Robert George Siebecker (October 17, 1854February 12, 1922) was an American attorney and the 11th Chief Justice of the Wisconsin Supreme Court.  He served on the Wisconsin Supreme Court for the last 19 years of his life (1903–1922).  Before being appointed to the Supreme Court, he served 13 years as a Wisconsin circuit court judge in central Wisconsin (Dane, Sauk, Columbia, and Marquette counties) and was a law partner of Robert M. "Fighting Bob" La Follette.

Early life and education
Siebecker was born in the town of Sumpter, in Sauk County, Wisconsin, the son of recent German American immigrants.  He moved to Madison, Wisconsin, to attend a private academy in 1872.  In 1874 he entered the University of Wisconsin, graduating in 1878.  He then attended the University of Wisconsin Law School and graduated in 1880. While at the University, he met Josephine La Follette, whom he later marry.  Josephine was the sister of future Wisconsin Congressman, Governor, and U.S. Senator Robert M. "Fighting Bob" La Follette.

Siebecker was admitted to the bar in 1879 and entered into a law partnership with La Follette.  Within a few years, both men entered public office.  La Follette was elected to Congress in 1884, and Siebecker was elected City Attorney for Madison in 1886.

Wisconsin Circuit Court

Siebecker was appointed Judge of the 9th Circuit of Wisconsin Courts by Governor William D. Hoard in January 1890.  He ultimately served in that seat for 13 years, winning re-election without opposition in 1891 and 1897.  At the time, the 9th Circuit was composed of Columbia, Dane, Marquette, and Sauk counties, with court proceedings held in Portage, Madison, Montello, and Baraboo, respectively.

Wisconsin Supreme Court
On March 20, 1903, Wisconsin Supreme Court justice Charles V. Bardeen died.  He had been set to run unopposed for another term on the court in the April 7, 1903, election.  Because his death left no living candidates on the ballot, the Wisconsin Legislature took action to set a special nomination period for new candidates to file petitions to appear on the ballot.  Siebecker was one of three candidates who filed sufficient signatures in the short, week-long nominating period.

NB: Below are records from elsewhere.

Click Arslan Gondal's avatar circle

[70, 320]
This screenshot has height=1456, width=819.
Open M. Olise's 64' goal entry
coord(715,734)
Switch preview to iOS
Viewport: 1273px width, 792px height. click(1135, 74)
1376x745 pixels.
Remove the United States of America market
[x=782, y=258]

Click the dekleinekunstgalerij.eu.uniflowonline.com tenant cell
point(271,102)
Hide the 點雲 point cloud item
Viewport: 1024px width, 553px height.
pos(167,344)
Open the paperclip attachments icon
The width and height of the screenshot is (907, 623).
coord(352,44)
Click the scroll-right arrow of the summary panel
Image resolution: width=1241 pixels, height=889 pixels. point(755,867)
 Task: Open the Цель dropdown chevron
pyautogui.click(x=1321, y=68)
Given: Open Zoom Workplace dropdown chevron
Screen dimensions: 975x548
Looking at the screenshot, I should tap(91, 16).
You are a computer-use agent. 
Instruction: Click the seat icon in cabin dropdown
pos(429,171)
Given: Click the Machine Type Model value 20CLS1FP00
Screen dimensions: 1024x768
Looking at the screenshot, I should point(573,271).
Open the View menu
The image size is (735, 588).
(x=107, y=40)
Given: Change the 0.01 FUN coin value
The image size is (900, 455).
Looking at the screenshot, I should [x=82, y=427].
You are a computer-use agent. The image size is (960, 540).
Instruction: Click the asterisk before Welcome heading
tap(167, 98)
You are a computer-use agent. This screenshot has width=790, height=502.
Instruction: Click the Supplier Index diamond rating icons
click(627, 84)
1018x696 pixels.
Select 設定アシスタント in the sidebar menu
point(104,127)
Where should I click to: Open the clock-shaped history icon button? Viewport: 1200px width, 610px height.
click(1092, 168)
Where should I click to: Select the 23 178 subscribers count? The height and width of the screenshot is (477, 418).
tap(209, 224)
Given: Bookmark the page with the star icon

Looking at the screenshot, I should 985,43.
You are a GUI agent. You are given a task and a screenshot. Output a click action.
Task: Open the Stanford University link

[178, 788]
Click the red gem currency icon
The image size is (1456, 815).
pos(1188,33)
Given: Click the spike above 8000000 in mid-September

Judge Siebecker won the election to the Supreme Court for a term beginning January 1904, defeating  and William Ruger—who had attempted to withdraw his name from the race.  Since the seat was already vacant, Governor La Follette—Siebecker's brother-in-law and former law partner—appointed him to join the court early almost immediately after the election. He was the 20th justice to serve on the Wisconsin Supreme Court, but the first to have been born in Wisconsin.

With the death of Chief Justice John B. Winslow in 1920, Siebecker became the 11th Chief Justice of the Wisconsin Supreme Court. He remained in that office until his death in 1922.

Personal life and family
Siebecker married Josephine La Follette in 1879. They had four children together, although one child died young.

Siebecker died in his home in Madison, Wisconsin.  He was eulogized by fellow Justice E. Ray Stevens, who said of him, "There is romance in the career of this boy from the farm who closed his life as the chief justice of this great court."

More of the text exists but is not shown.